▶ **Work instructions**
a - From the passage on film viewing, reproduce the portion that begins at the words "A lot of people" and ends after the words "we experience films.".
b - Which two variables does the passage on film viewing identify as among the most important influences on an audience member's enjoyment of a film?

▶ **Quoted passage**
A lot of people don’t seem to take them into account but expectation and screening conditions are two of the most important variables that affect an audience member’s enjoyment of a film. We may try to remain impartial to internet buzz and critical reception, just as we can try to ignore the jackoff checking his iphone in the seat next to us: but these things nevertheless change the way we experience films.
Let me give this idea a bit of context:
A year or so ago, after the genre websites had thoroughly whipped themselves into a tizzy over it, I finally sat down to watch the original [REC] (2007) once it received a legitimate DVD release stateside. I was watching it with my girlfriend. We were watching on her smallish television and I prefaced the film with “I hear this is really great.” To which she replied “what’s it about?” Which caught me a little off guard, because I didn’t know.

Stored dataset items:
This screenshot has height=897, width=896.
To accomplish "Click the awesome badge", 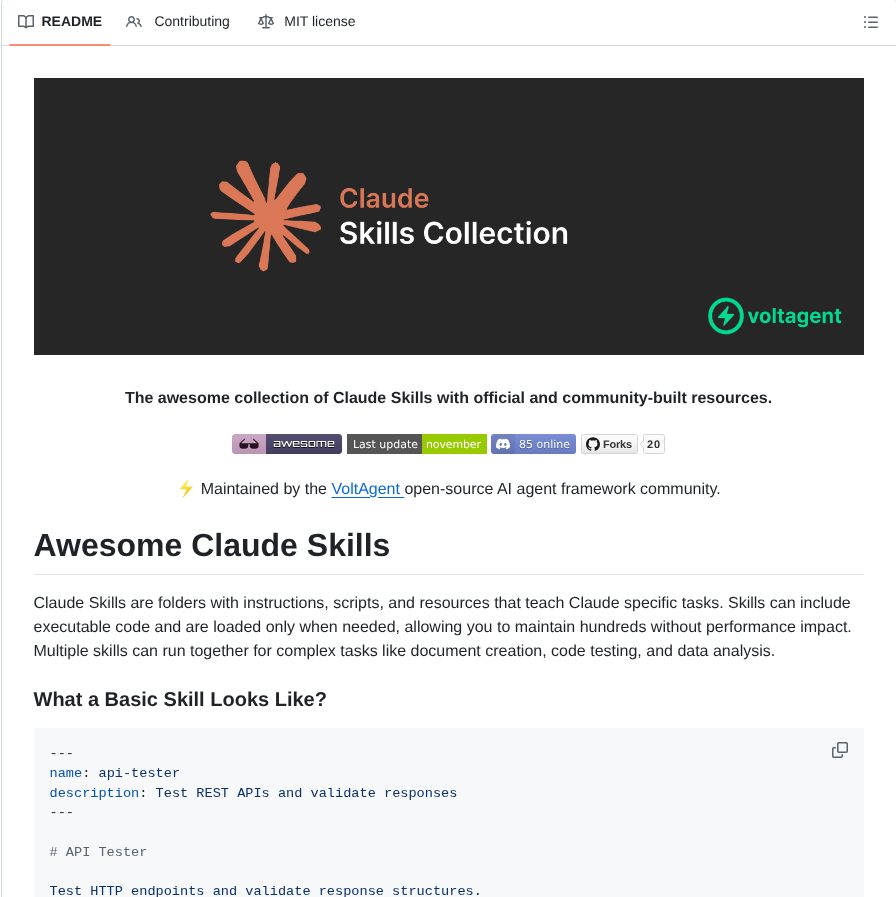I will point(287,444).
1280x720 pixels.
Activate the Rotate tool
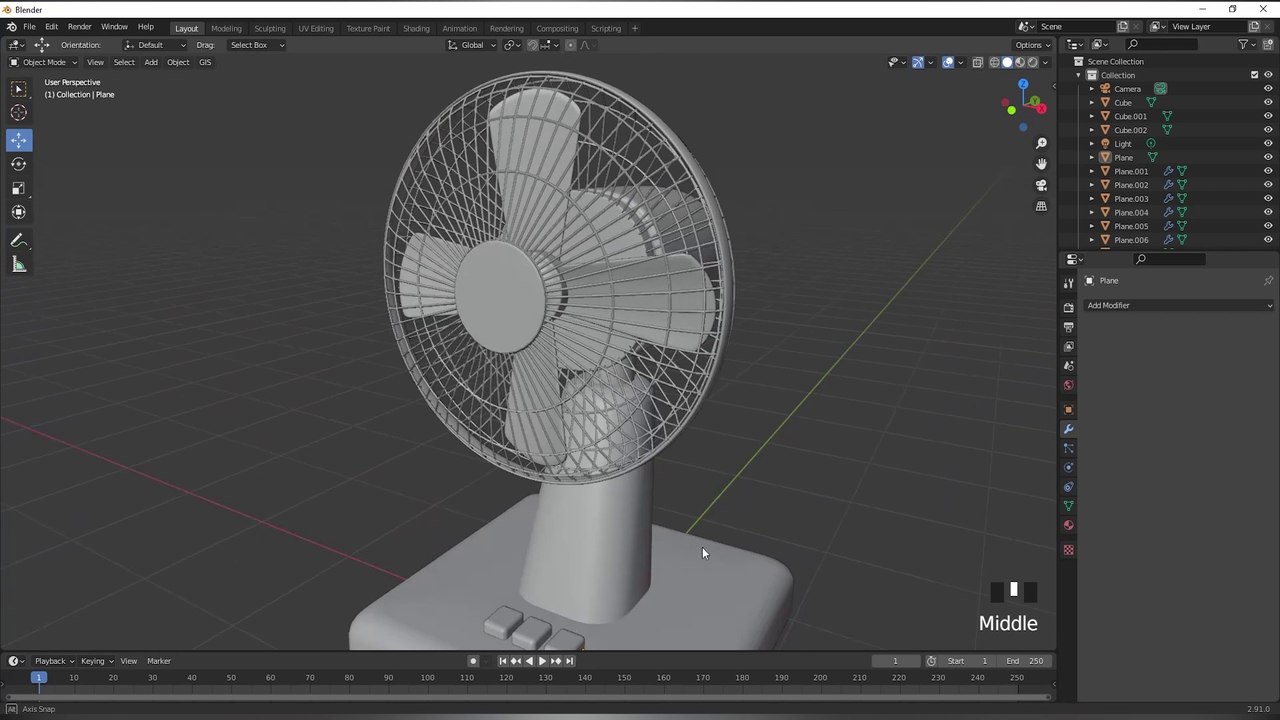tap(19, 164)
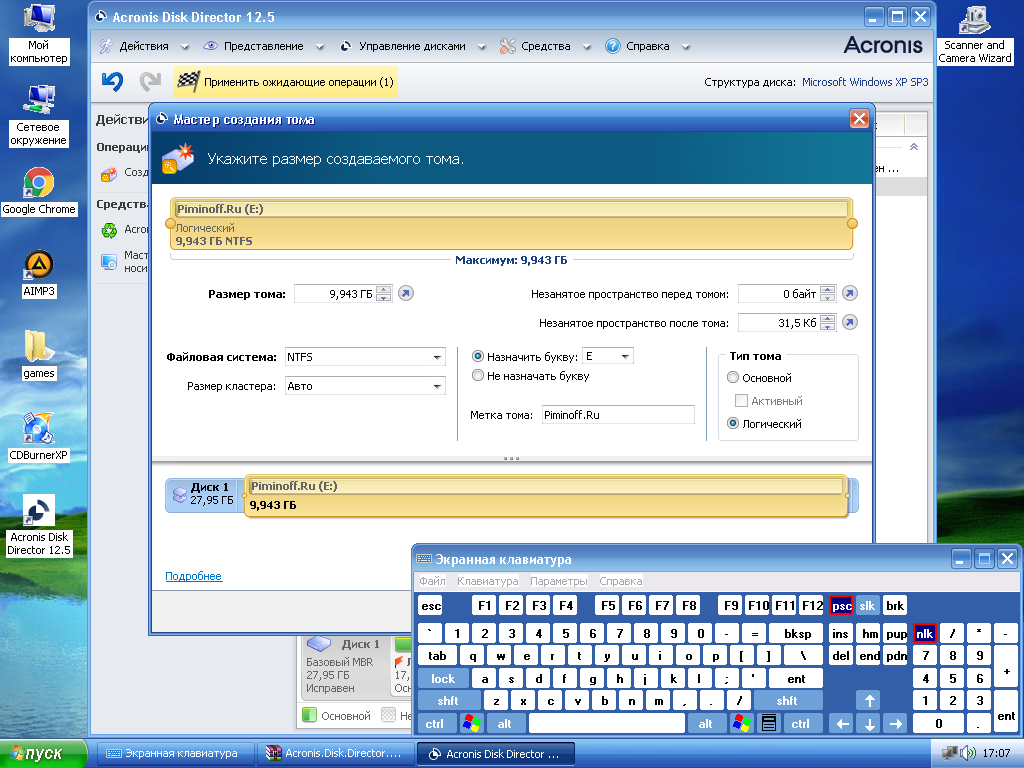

▶ **Answer list**
a -
A lot of people don’t seem to take them into account but expectation and screening conditions are two of the most important variables that affect an audience member’s enjoyment of a film. We may try to remain impartial to internet buzz and critical reception, just as we can try to ignore the jackoff checking his iphone in the seat next to us: but these things nevertheless change the way we experience films.

b - Expectation and screening conditions.